Amazon Web Services (AWS) IAM Identity Center push group fails with the following error visible in the Okta dashboard:
Unable to update Group Push mapping target App group <group name>: Error while trying to get the group <group name> with the externalId <externalId> and id <id>[status=ACTIVE,name=<name>,description=<description>,externalId=<externalId>,appInstanceId=<appInstanceId>,userGroupId=<userGroupId>,pushed=true,changeStatus=<null>,data=<null>,objectClass=,externalI
- AWS IAM Identity Center
- Provisioning
- Group Push
- Error
This error occurs because the Access token from AWS IAM Identity Center provided in the API Token field in Okta is incorrect.

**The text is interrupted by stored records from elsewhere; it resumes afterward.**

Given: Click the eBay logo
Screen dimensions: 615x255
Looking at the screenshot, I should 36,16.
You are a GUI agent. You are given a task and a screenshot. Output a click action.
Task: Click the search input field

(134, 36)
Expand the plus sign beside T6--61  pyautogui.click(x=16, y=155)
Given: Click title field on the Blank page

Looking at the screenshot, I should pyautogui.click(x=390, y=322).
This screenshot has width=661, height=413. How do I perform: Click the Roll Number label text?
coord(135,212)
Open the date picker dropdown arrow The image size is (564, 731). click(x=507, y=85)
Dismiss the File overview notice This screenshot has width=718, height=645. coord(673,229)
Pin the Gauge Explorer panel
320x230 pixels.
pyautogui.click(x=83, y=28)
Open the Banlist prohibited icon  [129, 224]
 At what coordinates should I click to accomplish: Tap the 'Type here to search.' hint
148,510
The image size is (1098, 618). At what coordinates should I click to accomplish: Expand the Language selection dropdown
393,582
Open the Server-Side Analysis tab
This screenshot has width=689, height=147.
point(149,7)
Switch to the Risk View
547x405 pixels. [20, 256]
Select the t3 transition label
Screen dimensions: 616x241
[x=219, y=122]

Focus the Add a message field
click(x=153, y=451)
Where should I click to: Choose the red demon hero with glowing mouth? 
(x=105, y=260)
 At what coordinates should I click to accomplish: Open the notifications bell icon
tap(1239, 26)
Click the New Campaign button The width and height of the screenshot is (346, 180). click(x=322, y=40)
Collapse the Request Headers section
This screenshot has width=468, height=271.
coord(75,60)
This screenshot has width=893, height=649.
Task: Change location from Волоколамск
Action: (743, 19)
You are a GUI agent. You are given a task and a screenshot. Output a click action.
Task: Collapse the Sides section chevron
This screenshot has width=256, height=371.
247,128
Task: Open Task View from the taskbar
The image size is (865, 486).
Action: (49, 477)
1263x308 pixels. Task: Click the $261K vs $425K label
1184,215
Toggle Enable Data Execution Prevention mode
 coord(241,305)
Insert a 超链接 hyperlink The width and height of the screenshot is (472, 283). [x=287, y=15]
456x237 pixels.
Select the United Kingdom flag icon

Follow the steps or video below.
-
Refer to the AWS: Configuration Guide.
-
Go to Okta Admin Console and navigate to Applications > Applications > AWS IAM Identity Center > Provisioning > Integration > click the Edit button.
-
Copy the SCIM endpoint URL from the AWS IAM Identity Center and paste that value into the Base URL field in Okta. Remove the trailing forward slash at the end of the URL.
-
Copy the correct Access token from the AWS IAM Identity Center and paste that value into the API Token field in Okta.
-
Click Test API Credentials to verify that the credentials entered are valid.
-
A message confirming successful authentication is received. Click Save.
- Then navigate to Applications > AWS IAM Identity Center > Push Groups, and attempt the group push again.